**Exercise requirements**
From the entries below, transcribe exactly the lines between the line holding "Where should I click to: Click the fx" and the line holding "You are a computer-use agent.", inclusive; skip all other lines.

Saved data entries
#####
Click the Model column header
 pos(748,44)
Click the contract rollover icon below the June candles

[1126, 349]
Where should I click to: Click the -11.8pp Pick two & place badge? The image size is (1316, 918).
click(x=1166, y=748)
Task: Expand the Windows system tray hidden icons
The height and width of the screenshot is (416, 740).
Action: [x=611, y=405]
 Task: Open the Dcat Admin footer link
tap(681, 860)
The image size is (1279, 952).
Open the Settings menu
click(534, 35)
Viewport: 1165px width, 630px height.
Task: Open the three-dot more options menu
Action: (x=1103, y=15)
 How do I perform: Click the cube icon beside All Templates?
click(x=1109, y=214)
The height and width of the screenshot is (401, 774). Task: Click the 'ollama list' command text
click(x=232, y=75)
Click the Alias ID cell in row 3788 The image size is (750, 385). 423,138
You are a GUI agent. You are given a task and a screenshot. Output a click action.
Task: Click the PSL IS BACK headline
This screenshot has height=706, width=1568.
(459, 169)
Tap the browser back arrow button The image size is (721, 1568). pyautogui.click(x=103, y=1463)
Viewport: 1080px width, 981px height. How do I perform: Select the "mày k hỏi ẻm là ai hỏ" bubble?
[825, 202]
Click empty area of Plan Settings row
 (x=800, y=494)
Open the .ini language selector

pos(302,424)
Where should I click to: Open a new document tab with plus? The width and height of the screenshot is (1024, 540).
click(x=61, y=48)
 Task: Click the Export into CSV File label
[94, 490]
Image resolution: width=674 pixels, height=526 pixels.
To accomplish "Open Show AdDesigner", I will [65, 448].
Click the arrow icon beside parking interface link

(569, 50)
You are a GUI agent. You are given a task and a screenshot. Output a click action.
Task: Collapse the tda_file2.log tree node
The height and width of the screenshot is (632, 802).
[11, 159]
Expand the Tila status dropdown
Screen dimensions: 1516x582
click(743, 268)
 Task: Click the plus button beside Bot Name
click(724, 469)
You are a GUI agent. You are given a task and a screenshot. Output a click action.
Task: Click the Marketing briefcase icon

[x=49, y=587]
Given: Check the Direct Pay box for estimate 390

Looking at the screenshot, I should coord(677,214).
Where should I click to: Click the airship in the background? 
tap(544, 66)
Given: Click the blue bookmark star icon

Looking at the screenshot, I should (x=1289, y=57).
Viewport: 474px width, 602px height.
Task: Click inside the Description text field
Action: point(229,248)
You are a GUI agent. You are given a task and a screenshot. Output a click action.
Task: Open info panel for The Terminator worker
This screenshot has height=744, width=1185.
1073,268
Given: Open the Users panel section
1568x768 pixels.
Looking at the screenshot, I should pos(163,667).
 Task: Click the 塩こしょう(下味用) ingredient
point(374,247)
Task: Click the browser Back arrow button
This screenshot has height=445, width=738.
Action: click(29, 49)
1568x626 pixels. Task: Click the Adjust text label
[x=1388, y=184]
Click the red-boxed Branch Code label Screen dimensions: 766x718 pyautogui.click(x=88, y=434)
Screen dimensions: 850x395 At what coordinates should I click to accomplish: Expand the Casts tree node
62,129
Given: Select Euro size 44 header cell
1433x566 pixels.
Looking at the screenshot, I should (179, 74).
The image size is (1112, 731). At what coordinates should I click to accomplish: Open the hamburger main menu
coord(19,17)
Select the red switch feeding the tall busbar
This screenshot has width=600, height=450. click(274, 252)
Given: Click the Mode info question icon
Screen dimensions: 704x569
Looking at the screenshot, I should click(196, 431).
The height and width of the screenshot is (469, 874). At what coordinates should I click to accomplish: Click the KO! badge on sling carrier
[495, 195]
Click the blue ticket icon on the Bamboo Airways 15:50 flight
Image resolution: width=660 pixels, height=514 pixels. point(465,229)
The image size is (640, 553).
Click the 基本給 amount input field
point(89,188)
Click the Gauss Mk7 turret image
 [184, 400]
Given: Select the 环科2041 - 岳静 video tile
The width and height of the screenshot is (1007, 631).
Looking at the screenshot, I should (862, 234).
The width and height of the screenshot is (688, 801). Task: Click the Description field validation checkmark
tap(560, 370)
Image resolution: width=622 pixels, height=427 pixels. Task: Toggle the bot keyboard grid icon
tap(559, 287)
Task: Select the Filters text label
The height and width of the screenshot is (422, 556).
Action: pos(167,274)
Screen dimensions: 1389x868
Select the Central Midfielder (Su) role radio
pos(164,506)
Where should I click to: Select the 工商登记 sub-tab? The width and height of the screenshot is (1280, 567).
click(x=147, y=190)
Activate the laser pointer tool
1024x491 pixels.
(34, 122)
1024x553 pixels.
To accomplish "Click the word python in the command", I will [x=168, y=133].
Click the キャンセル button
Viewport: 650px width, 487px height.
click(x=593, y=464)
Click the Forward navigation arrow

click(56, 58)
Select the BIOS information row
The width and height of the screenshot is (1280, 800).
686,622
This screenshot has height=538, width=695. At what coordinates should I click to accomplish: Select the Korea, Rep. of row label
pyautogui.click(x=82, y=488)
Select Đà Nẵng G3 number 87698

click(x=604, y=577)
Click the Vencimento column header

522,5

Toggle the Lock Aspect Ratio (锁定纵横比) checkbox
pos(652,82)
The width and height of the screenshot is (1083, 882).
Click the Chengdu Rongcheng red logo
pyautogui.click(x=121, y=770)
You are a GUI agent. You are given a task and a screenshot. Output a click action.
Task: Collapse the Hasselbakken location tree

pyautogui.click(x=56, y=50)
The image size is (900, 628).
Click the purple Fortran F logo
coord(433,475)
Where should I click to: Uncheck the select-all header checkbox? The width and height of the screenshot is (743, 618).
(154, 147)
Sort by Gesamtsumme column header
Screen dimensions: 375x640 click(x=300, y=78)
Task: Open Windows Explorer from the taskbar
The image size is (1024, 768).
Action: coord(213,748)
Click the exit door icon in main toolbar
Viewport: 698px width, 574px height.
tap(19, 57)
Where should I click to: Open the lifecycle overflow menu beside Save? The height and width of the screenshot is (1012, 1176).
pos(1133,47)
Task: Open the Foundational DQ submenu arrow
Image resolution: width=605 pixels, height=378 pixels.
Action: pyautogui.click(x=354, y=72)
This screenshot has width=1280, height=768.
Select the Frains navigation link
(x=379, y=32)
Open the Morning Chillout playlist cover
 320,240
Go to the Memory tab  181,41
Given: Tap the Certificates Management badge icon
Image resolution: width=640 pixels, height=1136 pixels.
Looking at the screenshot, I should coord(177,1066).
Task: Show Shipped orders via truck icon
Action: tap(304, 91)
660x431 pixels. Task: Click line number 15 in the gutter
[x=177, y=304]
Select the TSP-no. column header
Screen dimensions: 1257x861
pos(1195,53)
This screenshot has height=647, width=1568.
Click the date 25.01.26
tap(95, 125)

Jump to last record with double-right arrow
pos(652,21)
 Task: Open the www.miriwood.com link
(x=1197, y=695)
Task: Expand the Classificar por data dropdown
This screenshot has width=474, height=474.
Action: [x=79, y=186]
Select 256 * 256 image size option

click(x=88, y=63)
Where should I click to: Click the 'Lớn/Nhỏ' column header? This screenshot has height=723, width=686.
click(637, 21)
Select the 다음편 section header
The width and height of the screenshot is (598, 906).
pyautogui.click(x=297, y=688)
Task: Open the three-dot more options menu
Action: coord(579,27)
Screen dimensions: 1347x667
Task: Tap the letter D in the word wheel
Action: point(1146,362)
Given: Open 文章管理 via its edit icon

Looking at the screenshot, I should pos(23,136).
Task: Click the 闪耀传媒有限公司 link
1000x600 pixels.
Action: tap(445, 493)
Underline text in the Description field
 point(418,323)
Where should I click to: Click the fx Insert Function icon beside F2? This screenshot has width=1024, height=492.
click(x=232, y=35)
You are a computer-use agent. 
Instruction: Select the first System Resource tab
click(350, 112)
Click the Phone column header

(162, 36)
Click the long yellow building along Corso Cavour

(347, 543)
#####
**Written response**
Where should I click to: Click the fx Insert Function icon beside F2? This screenshot has width=1024, height=492.
click(x=232, y=35)
You are a computer-use agent. 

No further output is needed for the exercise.